Task details – Output as a JSON list of strings the lines of the data running from the line containing "The image size is (1253, 512)." through the end of the data, both included, one string per line and blank lines omitted. Leave out the pictures.

──────── Provided records ────────

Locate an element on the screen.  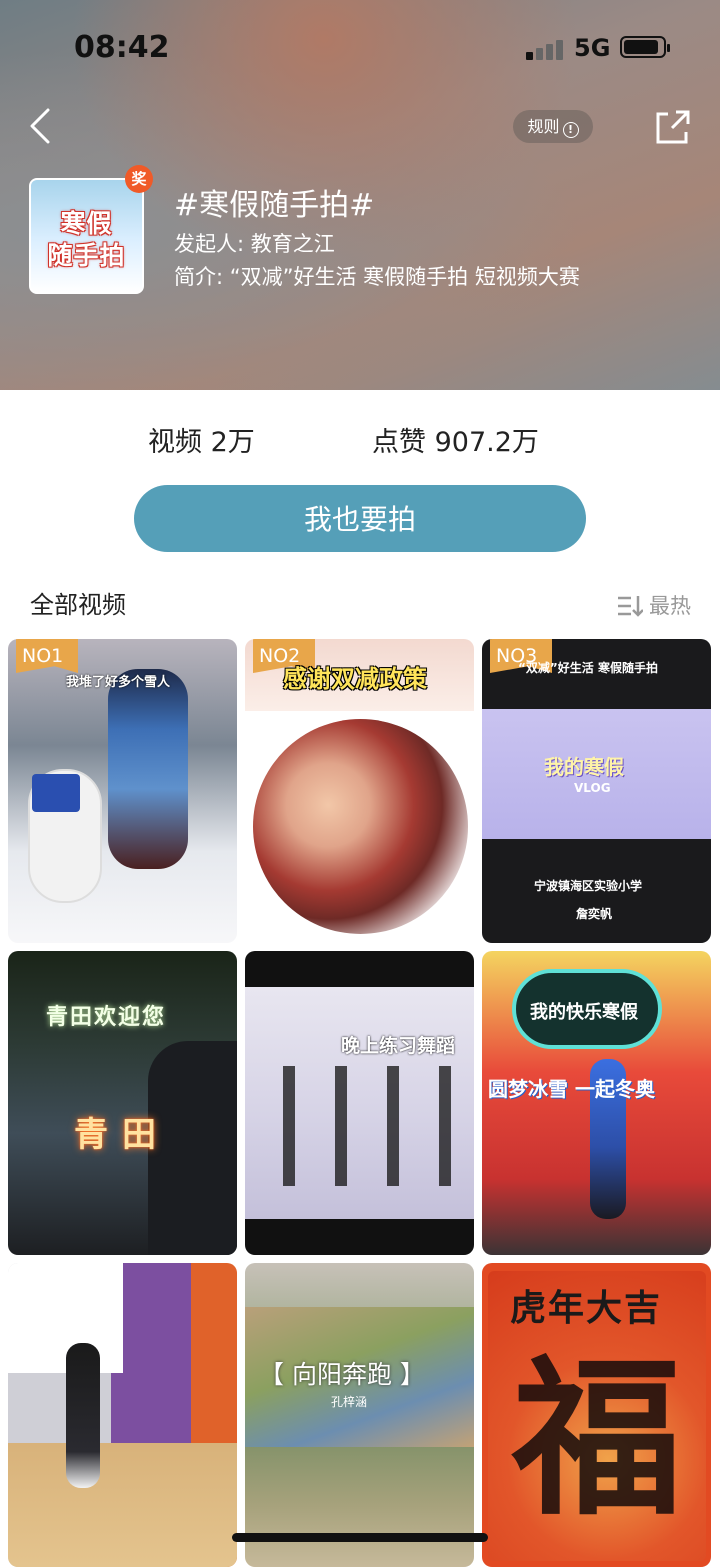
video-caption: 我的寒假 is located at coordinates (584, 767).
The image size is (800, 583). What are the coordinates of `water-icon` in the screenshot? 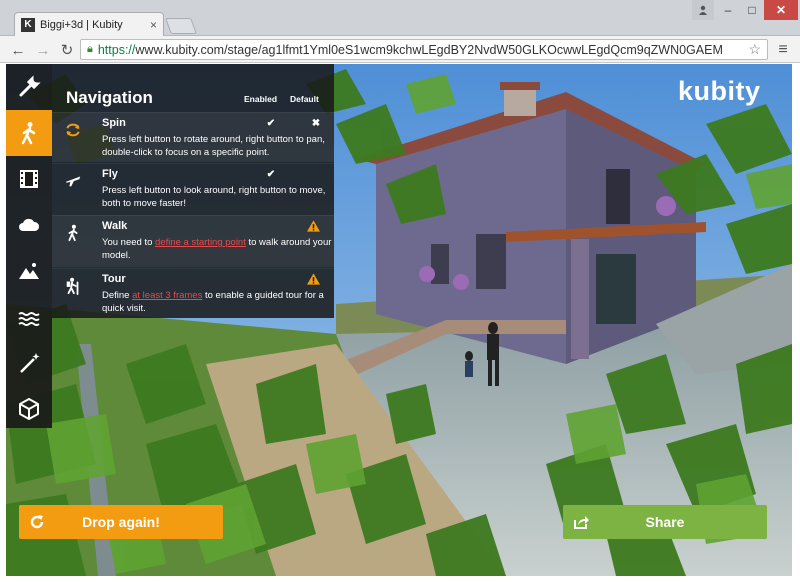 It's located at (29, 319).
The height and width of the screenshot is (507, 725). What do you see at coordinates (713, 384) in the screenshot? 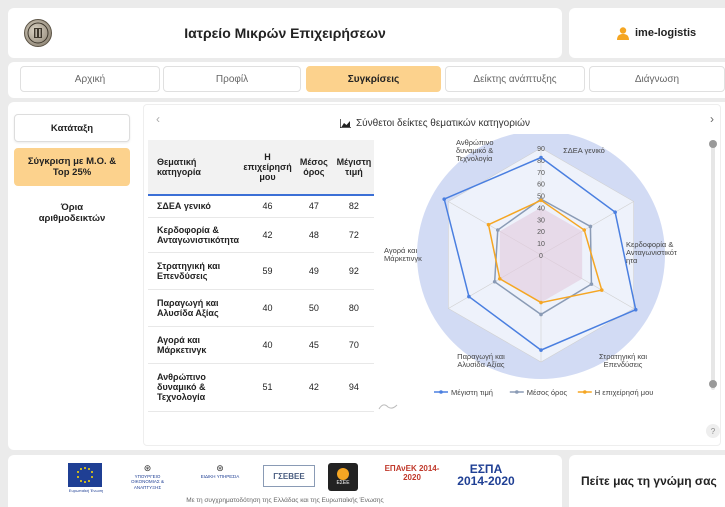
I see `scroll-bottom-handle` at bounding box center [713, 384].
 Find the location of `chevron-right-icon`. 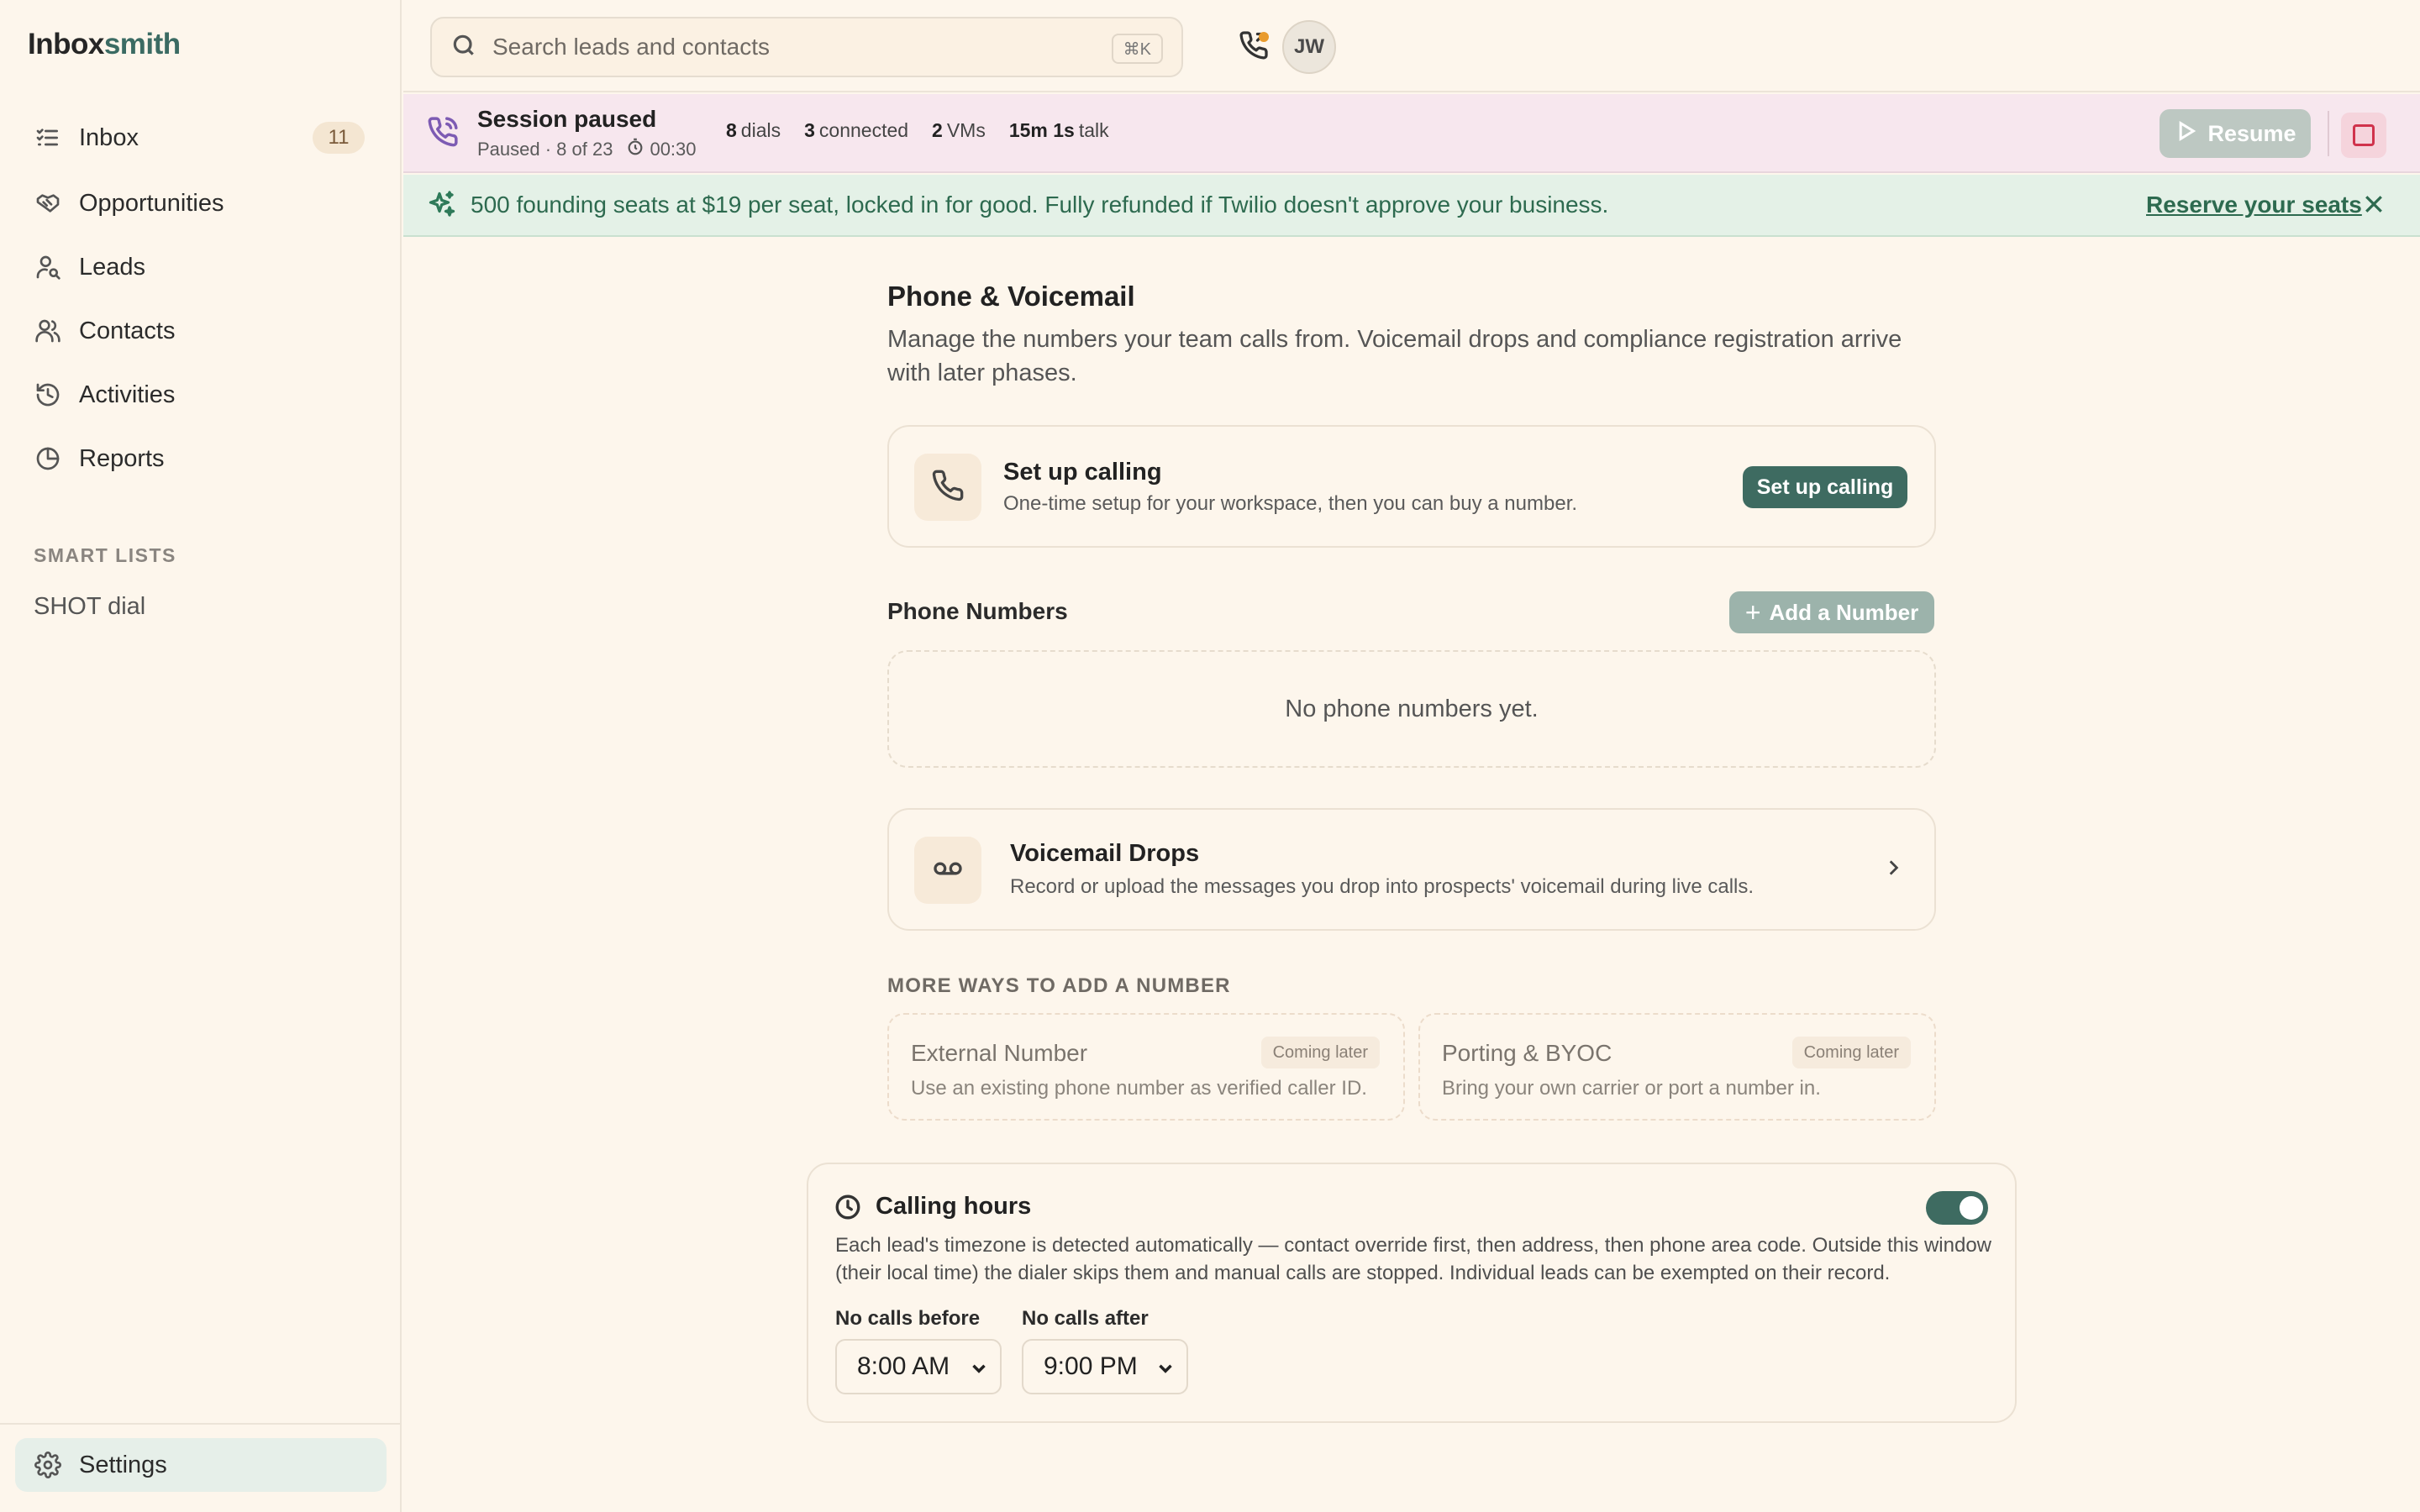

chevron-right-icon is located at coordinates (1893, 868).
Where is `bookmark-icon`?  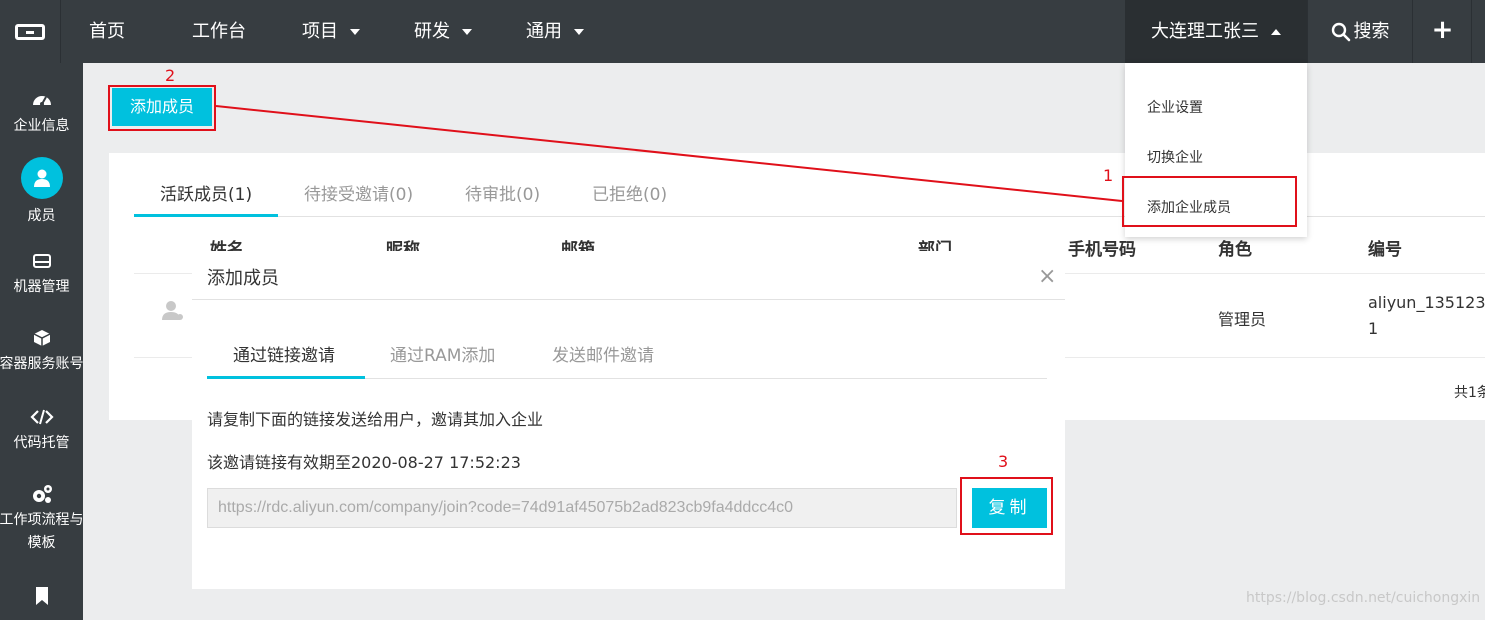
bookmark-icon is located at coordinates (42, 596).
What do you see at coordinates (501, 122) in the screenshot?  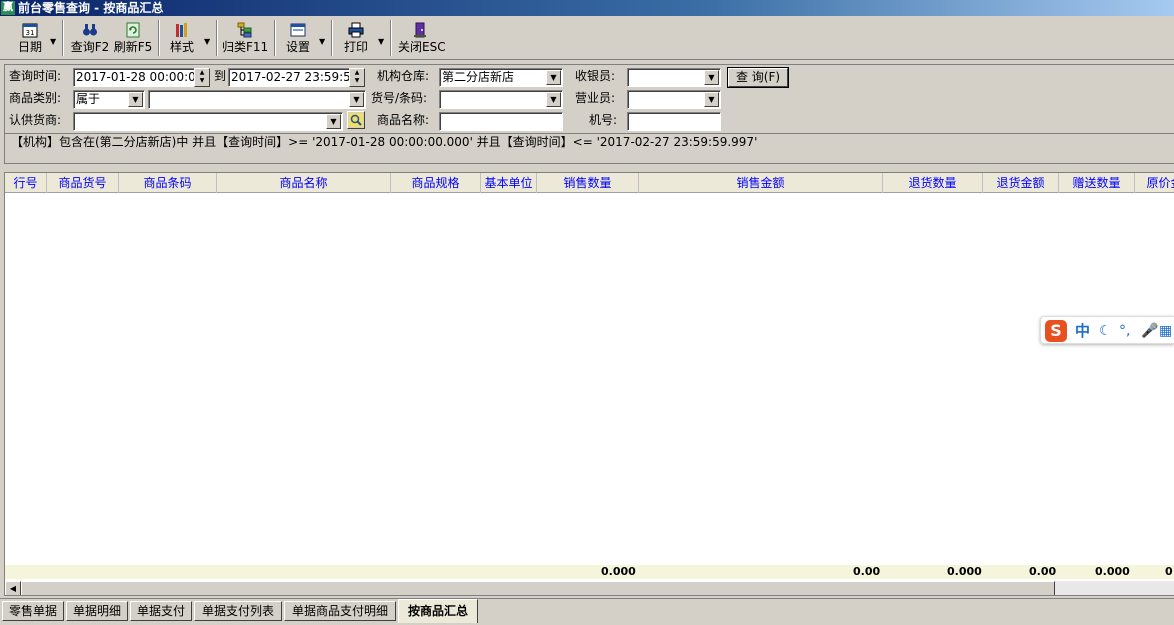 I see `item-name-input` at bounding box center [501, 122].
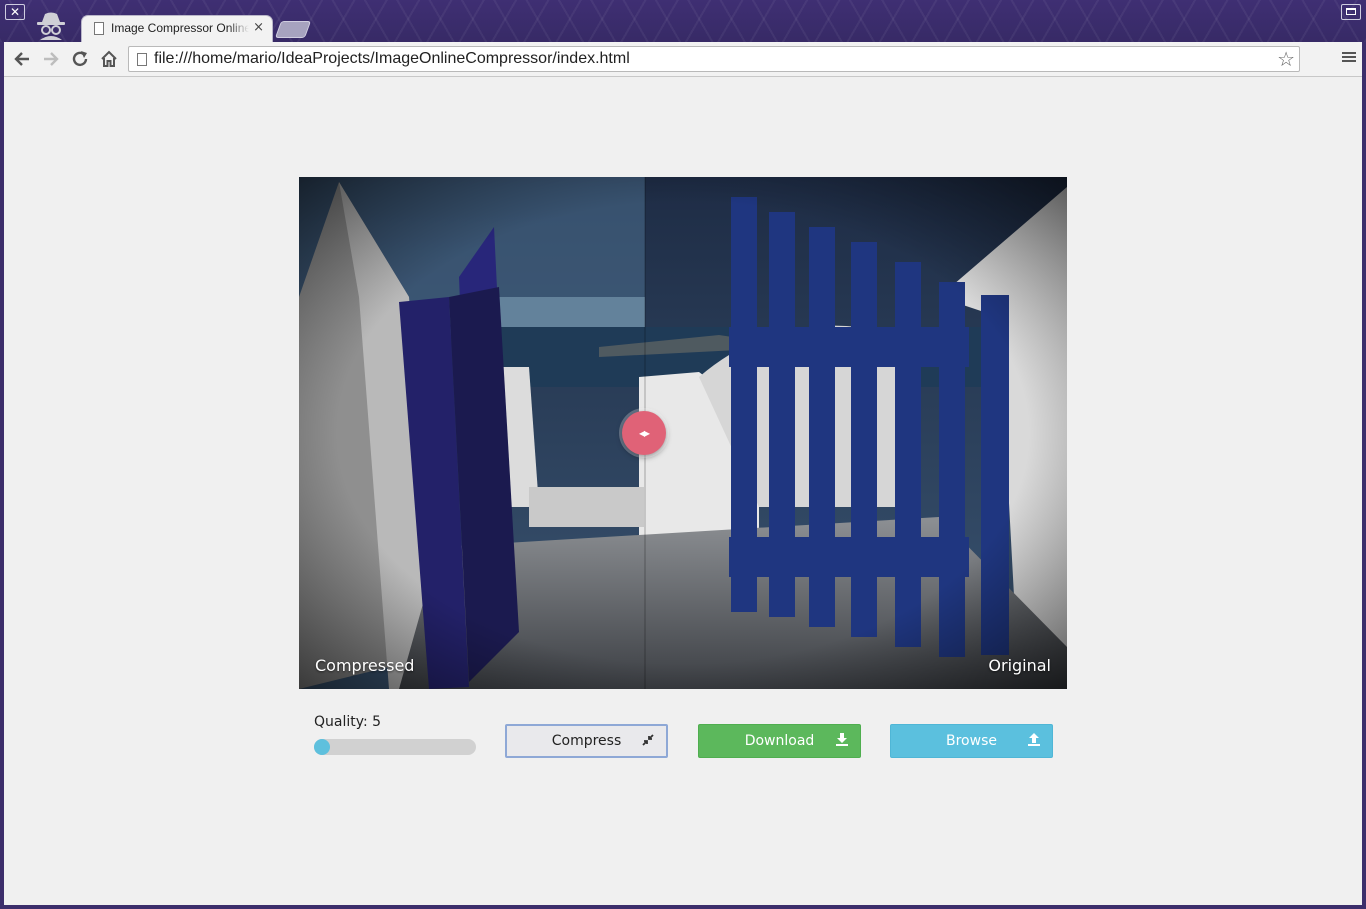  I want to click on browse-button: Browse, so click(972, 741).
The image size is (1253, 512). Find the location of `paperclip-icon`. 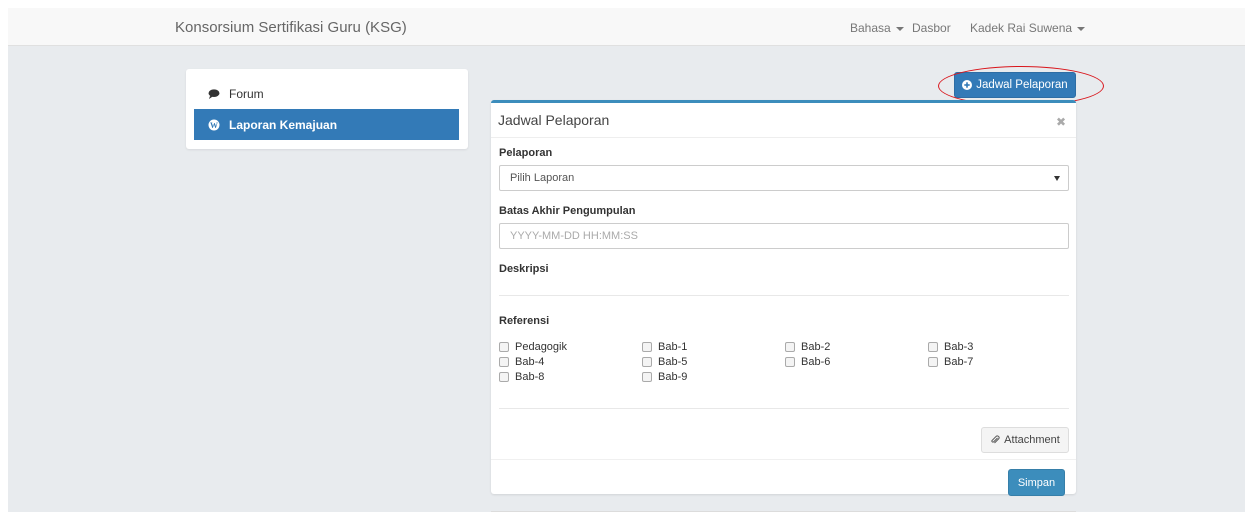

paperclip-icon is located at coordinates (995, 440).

────────

Solution –
[
  "The image size is (1253, 512). Find the location of `paperclip-icon`. ",
  "paperclip-icon is located at coordinates (995, 440)."
]